Task brief:
Your answer should be only the lines below from the one with "Imprint (67, 259)" to the one with "Allow all (987, 1375)", repeated exactly, ends included.

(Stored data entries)
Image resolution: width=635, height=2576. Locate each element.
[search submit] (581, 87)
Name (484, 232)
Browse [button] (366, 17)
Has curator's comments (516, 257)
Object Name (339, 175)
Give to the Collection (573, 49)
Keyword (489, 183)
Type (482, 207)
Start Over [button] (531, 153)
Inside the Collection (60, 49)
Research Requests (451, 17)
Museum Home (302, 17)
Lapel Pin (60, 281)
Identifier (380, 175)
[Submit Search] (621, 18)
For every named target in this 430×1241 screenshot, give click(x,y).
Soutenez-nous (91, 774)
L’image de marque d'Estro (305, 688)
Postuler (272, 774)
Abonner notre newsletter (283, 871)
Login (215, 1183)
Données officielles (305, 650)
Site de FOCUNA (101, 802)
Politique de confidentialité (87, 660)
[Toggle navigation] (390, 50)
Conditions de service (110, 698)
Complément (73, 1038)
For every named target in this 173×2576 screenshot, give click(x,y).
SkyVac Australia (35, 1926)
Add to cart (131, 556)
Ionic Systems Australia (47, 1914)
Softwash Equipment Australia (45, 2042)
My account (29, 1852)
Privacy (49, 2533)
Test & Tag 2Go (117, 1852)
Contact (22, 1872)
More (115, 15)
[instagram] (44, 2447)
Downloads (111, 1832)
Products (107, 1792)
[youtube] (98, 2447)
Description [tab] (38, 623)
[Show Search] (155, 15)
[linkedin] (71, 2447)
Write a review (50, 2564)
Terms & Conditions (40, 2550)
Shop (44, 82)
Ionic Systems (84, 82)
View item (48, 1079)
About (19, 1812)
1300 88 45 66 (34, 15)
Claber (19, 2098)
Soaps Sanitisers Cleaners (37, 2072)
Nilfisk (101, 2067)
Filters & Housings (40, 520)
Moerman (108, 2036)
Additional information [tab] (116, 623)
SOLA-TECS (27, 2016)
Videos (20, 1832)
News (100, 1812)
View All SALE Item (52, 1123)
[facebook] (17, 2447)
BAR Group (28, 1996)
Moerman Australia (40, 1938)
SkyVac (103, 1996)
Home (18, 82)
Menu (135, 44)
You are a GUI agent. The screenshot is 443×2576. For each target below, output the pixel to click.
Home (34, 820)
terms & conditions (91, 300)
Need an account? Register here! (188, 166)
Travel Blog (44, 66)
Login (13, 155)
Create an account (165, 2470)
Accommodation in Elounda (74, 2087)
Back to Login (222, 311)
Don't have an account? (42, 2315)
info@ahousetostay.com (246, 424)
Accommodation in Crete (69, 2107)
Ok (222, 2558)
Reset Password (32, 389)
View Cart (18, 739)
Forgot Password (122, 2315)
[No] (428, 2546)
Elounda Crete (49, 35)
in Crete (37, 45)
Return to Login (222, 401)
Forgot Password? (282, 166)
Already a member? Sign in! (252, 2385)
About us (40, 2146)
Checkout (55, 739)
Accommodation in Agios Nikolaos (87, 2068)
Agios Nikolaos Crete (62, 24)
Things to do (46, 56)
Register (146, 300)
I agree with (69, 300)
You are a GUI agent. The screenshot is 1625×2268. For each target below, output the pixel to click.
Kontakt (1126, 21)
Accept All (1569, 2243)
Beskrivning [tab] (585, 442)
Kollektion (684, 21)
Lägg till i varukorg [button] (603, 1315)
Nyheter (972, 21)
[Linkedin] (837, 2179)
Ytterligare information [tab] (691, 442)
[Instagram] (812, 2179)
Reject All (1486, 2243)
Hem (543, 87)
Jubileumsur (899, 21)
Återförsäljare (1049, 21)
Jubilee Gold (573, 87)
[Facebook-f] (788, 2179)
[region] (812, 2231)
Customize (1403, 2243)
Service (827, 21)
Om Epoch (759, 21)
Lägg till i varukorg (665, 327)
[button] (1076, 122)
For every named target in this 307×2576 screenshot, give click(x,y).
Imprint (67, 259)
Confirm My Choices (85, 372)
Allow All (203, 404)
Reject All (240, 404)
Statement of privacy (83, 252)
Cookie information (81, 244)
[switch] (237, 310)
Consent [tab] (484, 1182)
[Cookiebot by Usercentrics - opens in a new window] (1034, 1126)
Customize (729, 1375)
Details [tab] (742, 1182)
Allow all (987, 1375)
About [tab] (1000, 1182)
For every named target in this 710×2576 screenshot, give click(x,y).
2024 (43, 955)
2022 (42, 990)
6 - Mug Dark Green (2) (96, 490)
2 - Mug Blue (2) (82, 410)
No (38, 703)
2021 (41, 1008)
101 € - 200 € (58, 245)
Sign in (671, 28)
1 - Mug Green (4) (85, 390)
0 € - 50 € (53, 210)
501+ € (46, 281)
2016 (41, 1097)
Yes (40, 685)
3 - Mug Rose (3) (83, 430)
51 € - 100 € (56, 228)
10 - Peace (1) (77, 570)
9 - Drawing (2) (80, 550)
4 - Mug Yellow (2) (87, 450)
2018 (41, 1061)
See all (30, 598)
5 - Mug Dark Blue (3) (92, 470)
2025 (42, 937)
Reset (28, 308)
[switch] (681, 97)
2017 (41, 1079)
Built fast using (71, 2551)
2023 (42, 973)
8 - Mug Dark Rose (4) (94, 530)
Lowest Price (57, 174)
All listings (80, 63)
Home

Task output:
Imprint (67, 259)
Confirm My Choices (85, 372)
Allow All (203, 404)
Reject All (240, 404)
Statement of privacy (83, 252)
Cookie information (81, 244)
[switch] (237, 310)
Consent [tab] (484, 1182)
[Cookiebot by Usercentrics - opens in a new window] (1034, 1126)
Customize (729, 1375)
Details [tab] (742, 1182)
Allow all (987, 1375)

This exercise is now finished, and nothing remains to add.